Am I right in thinking that I just need to patch sys.modules["__builtin__"].file with my wrapper to patch this globally?

Cheers,

S.

-----Original Message----- 
From: Scons-users [mailto:scons-users-bounces at scons.org] On Behalf Of Vasily
Sent: 18 August 2016 11:03
To: SCons users mailing list
Subject: Re: [Scons-users] Intermittent Install() failure

Hi Steve,
I can suggest you to monkey patch built-in file() and open() and log all of them with timestamps. That may give you a clue if this file is being held open by normal Python. Next step could be logging callstacks (e.g. via traceback.format_tb() if I'm not mistaken) for offending open() or file() call, this should give you an idea of what part of SCons code is doing the bad thing...
Thanks,
Vasily
18 авг. 2016 г. 10:31 пользователь "Hill, Steve (FP COM)" <Steve.Hill at cobham.com> написал:
OK, I've dug a bit further and have some more information on this. I've monkey patched SCons.Tool.install.copyFunc with a wrapper to peform retries and mapped SCons.Tool.install.shutil.copy2 onto win32api.CopyFile and I can see that copyFunc is *never* called for the failing Install() actions and, when it is called, it always seems to succeed at the first try.

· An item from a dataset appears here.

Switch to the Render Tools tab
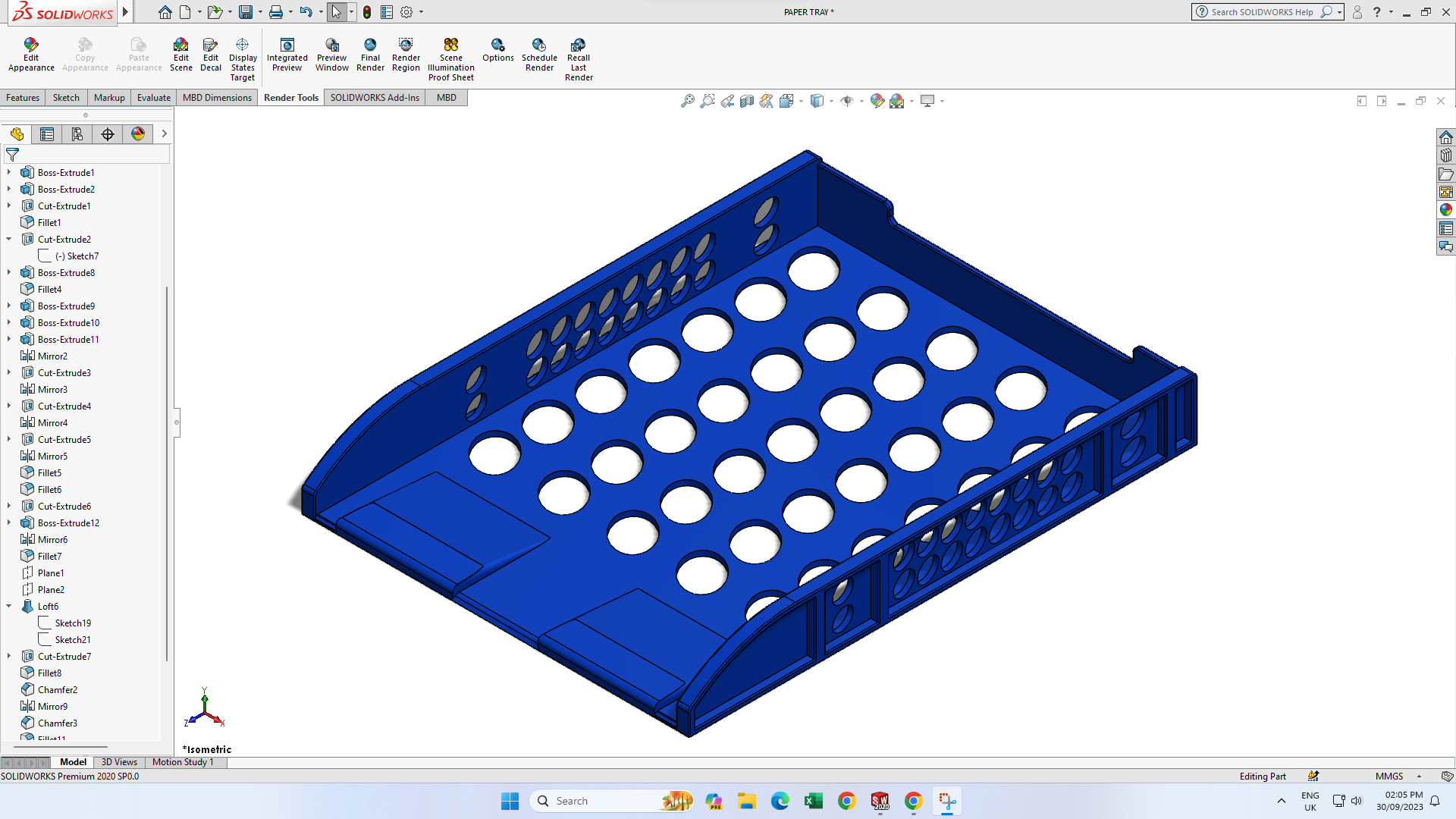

This leads me to conclude that it is the dependency checking - or some part of it like the MD5 calculation - that is where the problem is occuring. Investigations continue; suggests/observations gratefully received...

S.

-----Original Message-----
From: Scons-users [mailto:scons-users-bounces at scons.org] On Behalf Of Hill, Steve (FP COM)
Sent: 22 July 2016 08:42
To: SCons users mailing list
Subject: Re: [Scons-users] Intermittent Install() failure

* PGP Bad Signature, Signed: 07/22/2016 at 03:41:30 AM

Hi Andrew,

This could certainly be related, although in our case it is usually a leaf file (i.e. a file that has no following actions) that exhibits the problem. However, like you I am only aware of having seen this with parallel builds - though that is the default so it may just be that we only see it doing what we do most often.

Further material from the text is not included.